As novel vaccine adjuvants, nanoparticle-based adjuvants have shown unique advantages and broad application prospects (Ma et al.). Besides the Al adjuvant which has been widely used in clinics for many years, other metal adjuvants like Mn, Zn, and so on have been developed over the years due to their unique advantages in boosting vaccines. In this Research Topic, Ma et al. report a manganese-based nanoadjuvant to improve the immunological effect of deoxyribonucleic (DNA) vaccines of influenza A (H5N1). This nanosystem was found to be capable of protecting DNA units, enhancing cellular uptake by macrophages, boosting activation of immune cells, and inducing both cellular and humoral immunity (Ma et al.).

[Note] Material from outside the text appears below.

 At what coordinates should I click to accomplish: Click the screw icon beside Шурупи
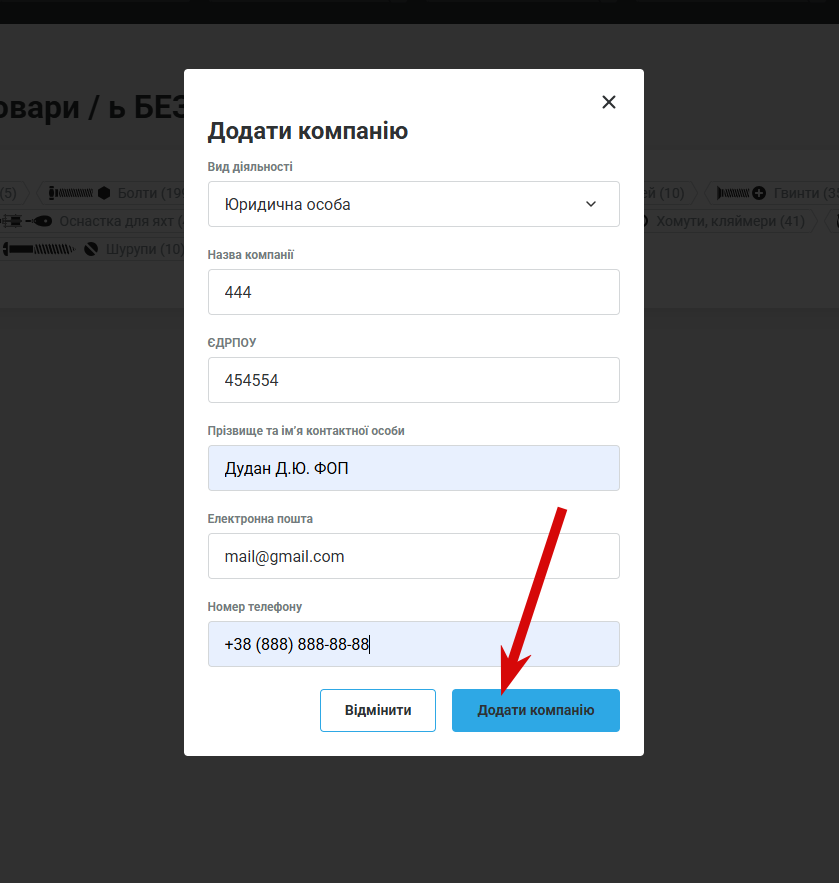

Cell function disorders relating to diseases are frequently reflected at the level of organelles. The development of organelle-targeting drug delivery systems is beneficial for improving disease diagnosis and therapeutic effects. Therefore, organelle-targeting drug delivery systems should be the next-generation precision medications. Li et al. designed a kind of curcumin/TPP-CZL nanomicelles targeting mitochondria in cancer cells. TPP-CZL nanomicelles enhanced the delivery of drugs that can finally target the mitochondria, significantly reducing the mitochondrial membrane potentials as well as activating apoptosis-related pathways in liver cancer cells. Therefore, the authors present a potential drug delivery system for efficiently targeting the mitochondria of liver cancer cells (Li et al.).

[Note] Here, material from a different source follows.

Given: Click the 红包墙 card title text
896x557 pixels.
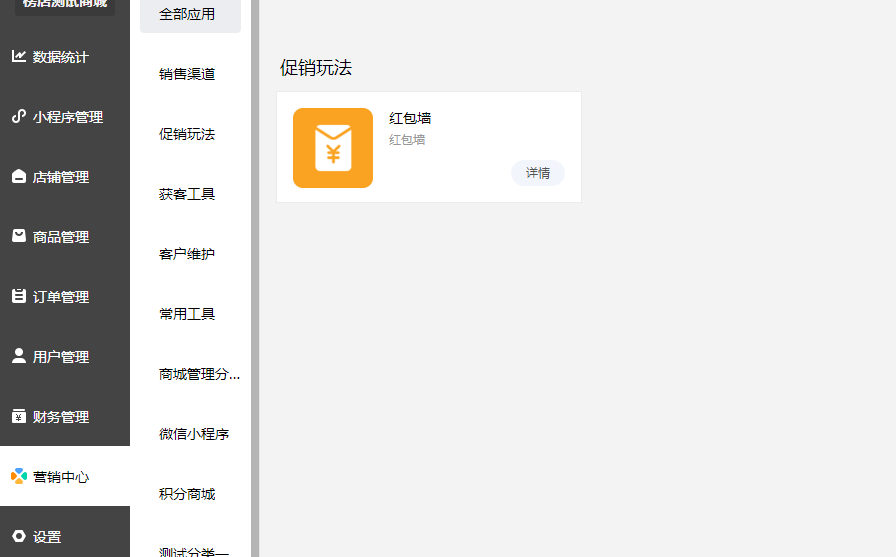Looking at the screenshot, I should pos(410,119).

While a great number of innovative nanomedicines or microparticles have been designed and published with ideal therapeutical efficacy in animal models, only a few are clinically available (Chen et al.). In this Research Topic, Chen et al. highlight the clinical applications of SonoVue, a clinically available microbubble contrast agent that can help surgeons to map lymphatic capillaries before the operation of thyroid carcinoma. Through clinical evaluation on SonoVue, the diagnostic accuracy was found to be 86.67% (for central lymph node metastasis) and 91.67% (for lateral compartment lymph node metastasis), respectively (Chen et al.). However, lymphatic contrast-enhanced ultrasound with SonoVue alone has limitations of false negatives in some specific cases, which need to be further improved in the future. We hope this Research Topic will encourage new ideas for the design of novel nanomaterials as well as clinical evaluations of nanomedicines.